Imminent Danger and Preventable Tragedies

It’s been a while since I last wrote about the problem of the untreated mentally ill in the United States but major media outlets have done so even as other preventable tragedies have occurred. On September 16, for example, thirteen people were killed and eight injured at the U.S. Navy Yard in Washington D.C. by a young man who heard voices and claimed that strangers were bombarding his brain with microwaves.

60 Minutes, Imminent Danger, Steve Croft, preventable tragediesOn September 29, CBS’ @60Minutes news program aired a segment called “Imminent Danger,” in which Steve Croft states that 10 percent of homicides and half of mass killings are perpetrated by schizophrenic young men who are either untreated or who have stopped taking their medication.
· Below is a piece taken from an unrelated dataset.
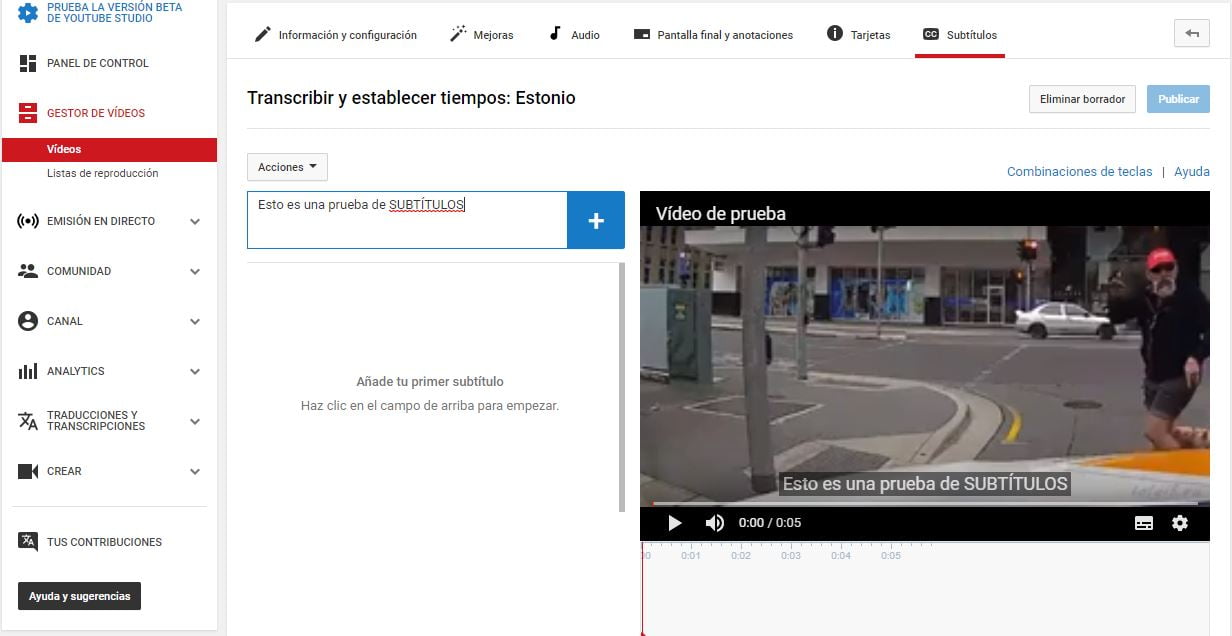Click the YouTube Studio beta gear icon

click(x=28, y=13)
The segment notes that most schizophrenics are not violent and that it is a disease of the brain, not of the mind. The point is illustrated with brain scans that show the physiological difference between a normal cerebral structure and of a schizophrenic. It’s a powerful demonstration.
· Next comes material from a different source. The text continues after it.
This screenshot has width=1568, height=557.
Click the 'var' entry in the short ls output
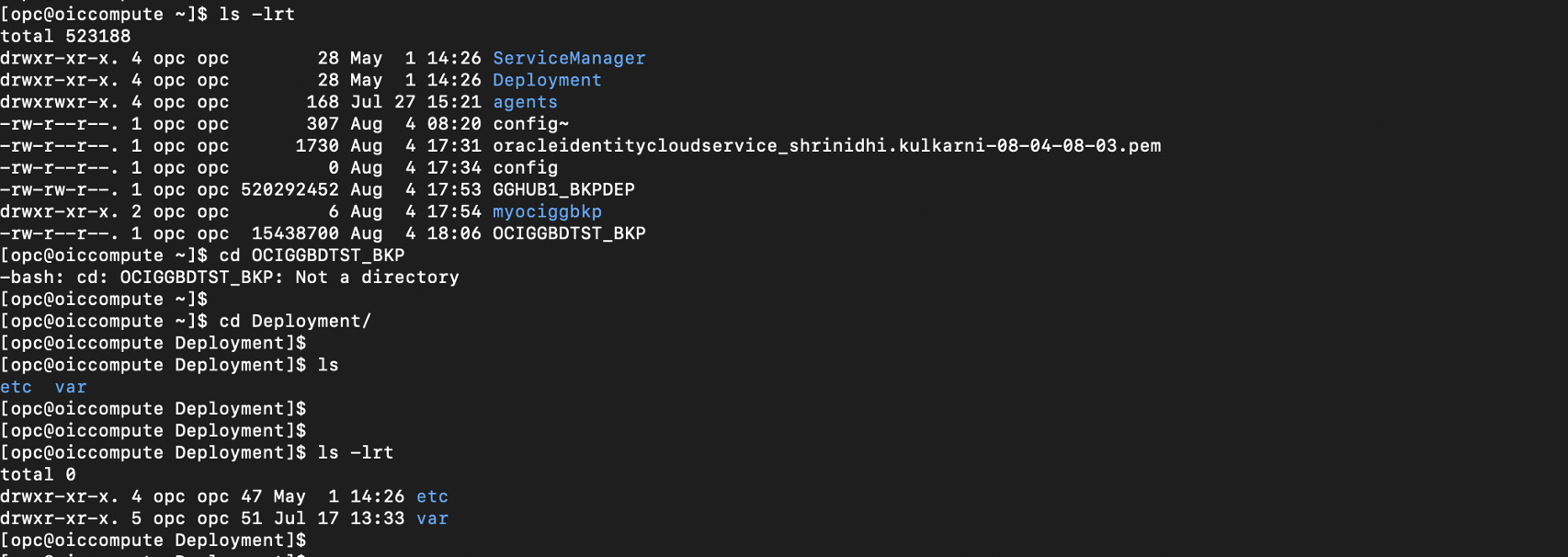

Gary Fields has been covering the issue of the untreated mentally ill for The Wall Street Journal with multiple articles published this year. His most recent @WSJ pieces include “The New Asylums, Jails Swell With Mentally Ill,” on September 26 and “Lives of Mentally Ill, Police Collide” on October 22.

Deadly Assumptions

Even a cursory examination of preventable tragedies as depicted in this article, a simple Google search, or those listed in my previous posts makes four things clear:

  1. There are currently very few places in the U.S. where the mentally ill can be treated in a medical/psychiatric facility that removes them from society and protects them from becoming a danger to themselves and others.
  2. Most of the mentally ill in the United States reside either on the streets or in jails. Anyone who lives in, works in or frequently visits a large city has experienced demented people talking to invisible companions, shouting and waving at passersby, or making threatening gestures at trashcans and fire hydrants. The lucky ones have families who are willing, able, and allowed by the courts to care for their loved ones. Unfortunately, some of those family members are killed by their sons, grandsons, cousins or nephews even as they try to help. Other family members distance themselves after being threatened.

The New Insane Asylums

  1. Incarcerating the mentally ill, mentally ill in jail, preventable tragediesJails and prisons have become the new insane asylums, with police and guards responsible for the care of the mentally ill.  There is no treatment.  In fact, mentally ill inmates often get worse in prison–or get dead, mostly from suicide.
  2. Judges are the new psychiatrists who “diagnose” whether a young man is a danger to himself or to others and order treatment—which may or may not be received. In the 2007 case of Seung-Hui Cho, for example, a Virginian special justice ordered treatment but none was given before he walked onto the campus of Virginia Tech and shot 49 people, killing 32 of them.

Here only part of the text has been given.